Forgiving flaws in yourself and others
Interestingly, you may overlook some imperfections in yourself while condemning the same shortcomings in others, or vice versa. To some degree, this relates to what you consider important, your flexibility and your level of self-acceptance. Consider the following scenarios:
Julian works in a computer shop. Whenever he's about to close a sale, he gets excited and trips over some of his words. He feels a bit foolish about this, although none of his customers has ever mentioned it.
Margarita has a poor sense of direction. Sometimes she forgets which way is left and which is right. When she's driving, Margarita has difficulty following directions and frequently finds herself lost.
Carlos is a good student, but has difficulty in exam situations. He studies earnestly but, come the day of the test, he forgets what he's read and performs poorly.
You can't always change things about yourself. Sometimes you can improve a bit, but sometimes you can't change at all. If you're a fully developed adult and five-foot tall, you're unlikely to be able to make yourself grow to six foot through sheer determination. The trick is to begin to recognise where you can make changes and where you can't. Living happily is about accepting your limitations without putting yourself down for them and capitalising on your strengths. So, taking the three examples above:
Julian may be able to make himself less anxious about a potential sale; therefore, he may speak more coherently. By accepting that he mangles his words sometimes, but not condemning himself for it, he may come some way towards overcoming this aspect of his behaviour.
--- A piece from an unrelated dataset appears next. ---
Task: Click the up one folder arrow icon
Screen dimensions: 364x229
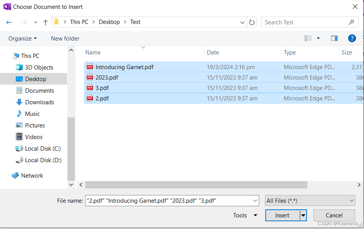Action: [45, 22]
Margarita may simply be someone who's not particularly good at navigation. She may improve with practice, but she may also do well to accept that she's the person who turns up late for parties two streets away from her home.
Carlos can look at his studying habits and see whether he can study more effectively. However, he may simply be someone who does better on practical assignments rather than tests.
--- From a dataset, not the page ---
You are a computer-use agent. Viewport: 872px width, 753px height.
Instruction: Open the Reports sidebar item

Overall, Julian, Carlos and Margarita can choose to accept themselves as fallible human beings and work to improve in the areas described, while also accepting their personal limitations. They can choose to embrace their inherent fallibility as part of the experience of being a human, and understand that their ‘less good' traits are part of their individual composition as much as their ‘good' traits.
Alternatively, they can choose to evaluate themselves on the basis of their ‘less good' traits and judge themselves as worthless, or less than worthy. But where, oh where, do you go from there?
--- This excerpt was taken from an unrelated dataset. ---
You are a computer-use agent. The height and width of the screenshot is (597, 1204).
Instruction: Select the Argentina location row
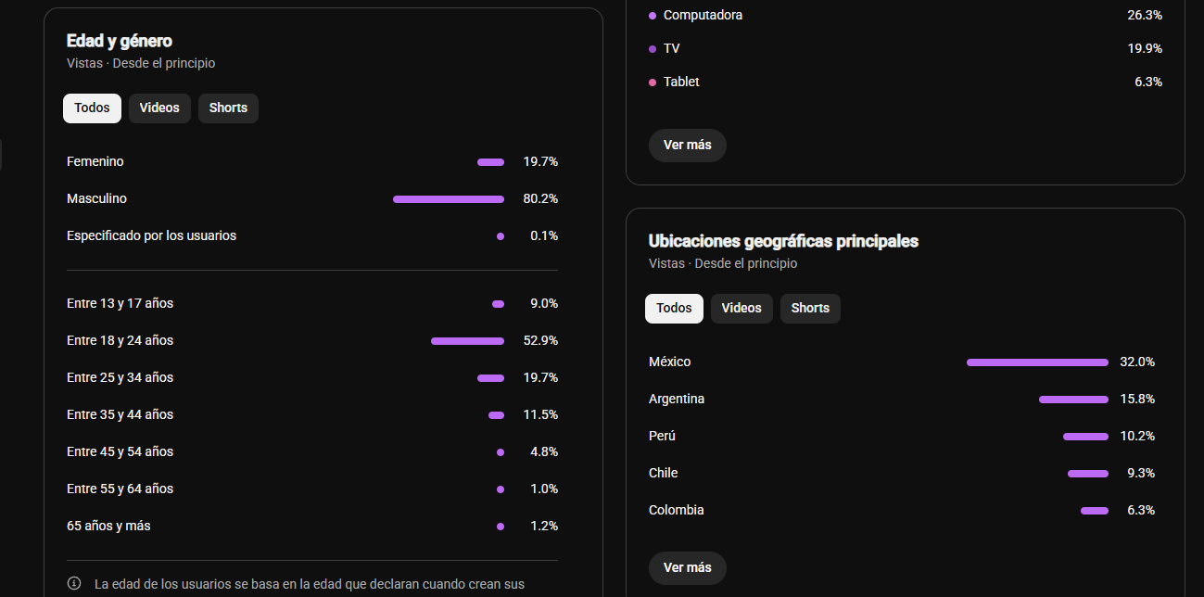(902, 399)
Accepting your fallible nature
Sorry if we're the ones to break it to you, but human beings are flawed and imperfect. You may be the pretty impressive product of evolution, but essentially you're just the smartest animal on the planet. Even if you believe you're the creation of a divine entity, do you really think the design brief was perfection? Maybe being complex, different and with an in-built tendency to make mistakes are all part of the plan. When people say ‘You're only human,' they have a point: never, ever, can you be flawless or stop making mistakes. And neither can anyone else. It's just how we're built.
During the process of accepting yourself, you may experience sadness, disappointment, or remorse for your blunders. These healthy negative emotions may be uncomfortable, but usually they can lead to self-helping, corrective and ‘adaptive' behaviours. Self-condemnation or self-depreciation, on the other hand, are likely to lead to far more intens
e, unhealthy negative emotions, such as depression, hurt, guilt and shame. So, you're more likely to adopt self-defeating, ‘maladaptive' behaviours, such as avoidance or giving up.
Valuing your uniqueness
Who else do you know who's exactly - and yes, we do mean exactly - like you? The correct answer is no one, because the human cloning thing hasn't really taken off yet. So you are, in fact, quite unique - just like everyone else!